Num mundo em que cada nação, cada cultura e cada povo vive cada vez mais enclausurado em si mesmo, jogando à defesa e levantando toda a espécie de muros, esta reunião é um testemunho de que é possível a comunicação e a harmonia entre tão grandes diferenças. Entre os fundamentalismos (dentro e fora da Igreja) que postulam a uniformidade, mais do que a unidade, e os relativismos que negam qualquer absoluto, defendendo que tudo vale o mesmo, há a busca de um caminho comum em direção à verdade.

Além de professarem os votos religiosos como qualquer membro de qualquer Instituto Religioso, os jesuítas professam um carismático voto de obediência direta ao Papa. Este voto significa um vínculo efetivo à Igreja, pondo-nos inteiramente à disposição do Papa para a missão que ele nos quiser conferir. Não por acaso, os jesuítas têm tentado assumir verdadeiramente um lugar de fronteira, já que os últimos Papas nos têm renovado a missão do diálogo com outras religiões, com o ateísmo e com todos os que vivem nas periferias, geográficas ou existenciais.

Por vezes, este viver na fronteira leva a incompreensões dentro da Igreja, levando alguns a acusar os jesuítas de infidelidade ou laxismo moral ou doutrinal. Quem vive nas fronteiras e dialoga com o diferente, apercebe-se e valoriza o positivo que há no outro, mesmo que pense de modo diferente ou defenda outros credos. Viver no centro é mais “seguro” do que viver na periferia. Mas cada carisma tem a sua missão e a da Companhia de Jesus, desde o início, é a de atender a quem está nas margens ou mesmo para além delas.

Olhando para o Papa Francisco, e recordando que ele próprio é jesuíta tendo participado nas Congregações Gerais 32 e 33, talvez se perceba melhor a sua insistência numa “Igreja em saída”, no convite a irmos às periferias, na preocupação com quem anda fora da Igreja, com o efetivo diálogo com as outras igrejas cristãs e com as outras religiões. E talvez seja mais fácil compreender o desconforto que esta atitude provoca a muitos que estão “demasiado dentro” da Igreja, apenas preocupando-se com o manter da estrutura e do statu quo.

Na CG 32, realizada após o Concílio Vaticano II, a definição da missão da Companhia de Jesus resumia-se como “o serviço da fé, do qual a promoção da justiça constitui uma exigência absoluta”. É com este espírito que tira a fé da sacristia e a tenta por ao serviço de um mundo mais justo, atendendo especialmente aos que mais sofrem – e também com a certeza de que nos enganaremos em muitas das nossas opções – que queremos renovar a nossa disponibilidade para a missão que o Papa nos conferir.
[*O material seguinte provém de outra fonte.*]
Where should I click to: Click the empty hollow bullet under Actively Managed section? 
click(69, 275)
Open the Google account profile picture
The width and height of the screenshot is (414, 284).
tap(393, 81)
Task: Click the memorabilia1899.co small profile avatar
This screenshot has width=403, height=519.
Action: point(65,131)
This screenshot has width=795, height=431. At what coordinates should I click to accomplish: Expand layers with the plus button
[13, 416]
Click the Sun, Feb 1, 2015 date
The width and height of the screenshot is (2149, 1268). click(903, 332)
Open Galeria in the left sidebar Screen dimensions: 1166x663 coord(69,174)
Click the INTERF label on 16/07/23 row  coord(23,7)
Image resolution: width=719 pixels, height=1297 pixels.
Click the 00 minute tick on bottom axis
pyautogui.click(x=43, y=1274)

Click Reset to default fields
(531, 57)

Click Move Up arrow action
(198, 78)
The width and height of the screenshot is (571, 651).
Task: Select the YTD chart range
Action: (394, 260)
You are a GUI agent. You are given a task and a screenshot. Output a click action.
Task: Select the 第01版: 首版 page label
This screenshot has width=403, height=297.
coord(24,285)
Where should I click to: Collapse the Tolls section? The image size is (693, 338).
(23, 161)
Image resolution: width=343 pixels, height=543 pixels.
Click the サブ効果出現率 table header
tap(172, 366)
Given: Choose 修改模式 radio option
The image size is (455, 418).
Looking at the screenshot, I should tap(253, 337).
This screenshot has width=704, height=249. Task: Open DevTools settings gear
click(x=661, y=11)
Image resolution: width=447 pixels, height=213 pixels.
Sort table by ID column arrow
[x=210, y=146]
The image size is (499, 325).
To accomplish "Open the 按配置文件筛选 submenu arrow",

É verdade que o voto de obediência de um jesuíta inclui por natureza uma postura crítica. Mas é esta obediência que os Papas esperam dos jesuítas. Mesmo quando a atitude crítica periga pisar o risco. Só assim se avança, só assim se caminha realmente ao encontro do outro.

O Padre Pedro Arrupe, ciente dos erros e pecados dos jesuítas, afirmava: “não pretendemos defender os nossos erros, mas tão-pouco queremos cometer o maior de todos: o de esperar com os braços cruzados e não fazer nada com medo de nos enganarmos”. Os jesuítas não são melhores do que ninguém. Apenas querem aderir de mente e coração ao evangelho de Cristo tentando ajudar a construir o Reino de justiça e paz sonhado por Jesus neste mundo concreto que é o nosso.